Vietnam will need an investment of between $8 billion and $14 billion a year through to 2030 to develop new power plants and expand its grid, its deputy industry minister said on Wednesday.
Of the amount, 75% would be spent on new power plants, with priority given to renewable sources, and 25% on grid expansion, Deputy Minister of Industry and Trade Dang Hoang An said in a statement.
He said the country will seek to raise funds from private investors for the new power projects, without elaborating.
Vietnam, a regional manufacturing hub, needs to increase its installed power generation capacity by around 10% a year to support its fast-growing economy and population.
Mr. An said Vietnam, which pledged last year to become carbon-neutral by 2050, will raise its offshore wind capacity to 7 gigawatts (GW) by 2030 and to 65 GW by 2045, while cutting the proportion of coal in its energy mix.
"Vietnam will not add new coal-fired power plants to its master power development plan, and will only continue coal projects that are under construction until 2030," An said.

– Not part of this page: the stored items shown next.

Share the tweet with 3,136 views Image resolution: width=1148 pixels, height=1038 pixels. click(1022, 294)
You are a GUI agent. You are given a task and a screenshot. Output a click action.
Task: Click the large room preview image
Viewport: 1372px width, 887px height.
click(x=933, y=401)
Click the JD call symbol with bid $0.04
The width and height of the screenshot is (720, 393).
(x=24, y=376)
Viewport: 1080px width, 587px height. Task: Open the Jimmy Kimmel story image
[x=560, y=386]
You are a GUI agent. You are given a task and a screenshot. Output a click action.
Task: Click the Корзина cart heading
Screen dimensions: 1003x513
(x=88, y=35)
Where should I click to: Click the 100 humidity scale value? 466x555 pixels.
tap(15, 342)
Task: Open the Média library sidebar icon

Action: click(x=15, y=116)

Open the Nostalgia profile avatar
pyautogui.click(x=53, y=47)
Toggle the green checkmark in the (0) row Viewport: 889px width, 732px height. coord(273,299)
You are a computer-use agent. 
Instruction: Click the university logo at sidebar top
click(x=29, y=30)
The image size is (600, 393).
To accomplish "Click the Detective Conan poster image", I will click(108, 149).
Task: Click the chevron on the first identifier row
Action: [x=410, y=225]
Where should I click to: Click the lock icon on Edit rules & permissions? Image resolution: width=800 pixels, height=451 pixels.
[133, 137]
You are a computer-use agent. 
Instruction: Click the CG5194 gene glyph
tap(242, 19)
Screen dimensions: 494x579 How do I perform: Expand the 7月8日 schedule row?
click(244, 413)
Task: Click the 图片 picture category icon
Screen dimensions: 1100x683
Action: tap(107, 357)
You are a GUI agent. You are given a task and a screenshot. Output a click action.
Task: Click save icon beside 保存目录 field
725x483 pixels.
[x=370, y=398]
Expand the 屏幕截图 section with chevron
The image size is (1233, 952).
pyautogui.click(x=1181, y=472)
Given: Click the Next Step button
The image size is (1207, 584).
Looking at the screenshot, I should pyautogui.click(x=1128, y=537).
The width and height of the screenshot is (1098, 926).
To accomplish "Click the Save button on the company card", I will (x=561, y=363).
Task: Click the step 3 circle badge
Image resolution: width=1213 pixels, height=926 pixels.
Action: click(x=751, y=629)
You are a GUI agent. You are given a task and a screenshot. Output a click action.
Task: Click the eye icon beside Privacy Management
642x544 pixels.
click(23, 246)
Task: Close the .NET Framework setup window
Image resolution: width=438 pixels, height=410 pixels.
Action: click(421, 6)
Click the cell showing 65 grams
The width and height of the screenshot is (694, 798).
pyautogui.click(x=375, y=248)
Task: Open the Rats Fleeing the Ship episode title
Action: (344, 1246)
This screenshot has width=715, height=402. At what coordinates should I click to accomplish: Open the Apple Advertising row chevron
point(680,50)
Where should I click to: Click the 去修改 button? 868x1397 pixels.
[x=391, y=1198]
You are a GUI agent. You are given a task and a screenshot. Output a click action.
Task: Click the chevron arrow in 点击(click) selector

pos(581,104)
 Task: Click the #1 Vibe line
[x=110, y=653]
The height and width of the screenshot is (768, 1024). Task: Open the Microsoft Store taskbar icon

The ministry last month asked the government to remove future coal projects with a combined capacity of 14.12 GW from the master power development plan that is being drafted.
Under the latest draft of the master power development plan, Vietnam's total installed power generation capacity would be raised to 121 GW by 2030 and to 284 GW by 2045, from 76.6 GW at the end of last year, according to state media.